[linux-lvm] fsync() and LVM

Greg Freemyer greg.freemyer at gmail.com
Mon Mar 16 20:54:47 UTC 2009

On Mon, Mar 16, 2009 at 4:28 PM, Les Mikesell <lesmikesell at gmail.com> wrote:
> Greg Freemyer wrote:
>>>>> you can't use LVM for anything that needs fsync(), including mail
>>>>> queues
>>>>> (sendmail), mail storage (imapd), as such.

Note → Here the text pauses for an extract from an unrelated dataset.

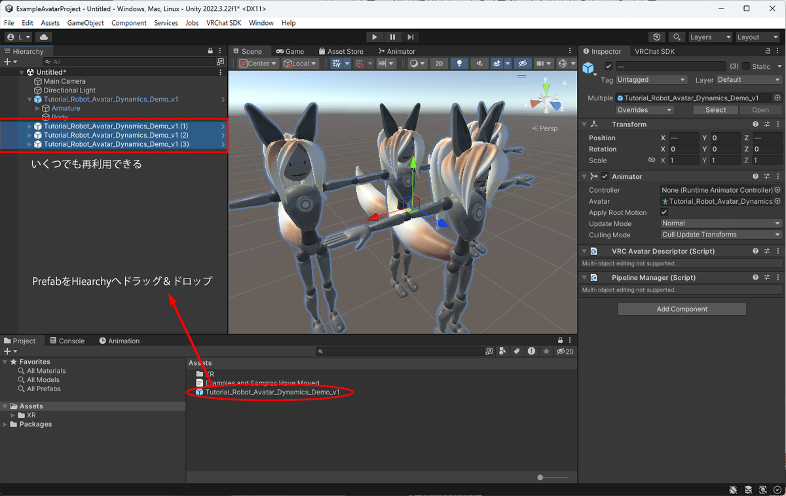Image resolution: width=786 pixels, height=496 pixels.
Task: Toggle skybox and effects visibility icon
Action: point(497,63)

So I'd really like to know.
>>>> fsync() is a file system call that writes dirty buffers, and then waits
>>>> for the physical writes to complete.  It is only the waiting part that
>>>> is broken.
>>> It's a yes or no question...  Fsync() either guarantees that the write is
>>> committed to physical media so the application can continue knowing that
>>> it's own transactional expectations are met (i.e. you can crash and
>>> recover
>>> that piece of data), or it is broken.  If it doesn't wait for completion,
>>> it
>>> can't possibly report the correct status.
>> This discussion seems a bit bizarre to me.
> You can't avoid a discussion of expected but missing functionality.
>> Many apps require data get
>> to stable memory in a well defined way.  Barriers is certainly one way
>> to do that, but I don't think barriers are supported by LVM, mdraid,
>> or drbd.
>> Those are some very significant subsystems.  I have to believe
>> filesystems have another way to implement fsync if barriers are not
>> supported in the stack of block susbsystems.
> If you can't get the completion status from the underlying layer, how can a
> filesystem possibly implement it?

Barriers is a specific technology and they were just implemented in
linux around 2005 I think.  (see documentation/barriers.txt)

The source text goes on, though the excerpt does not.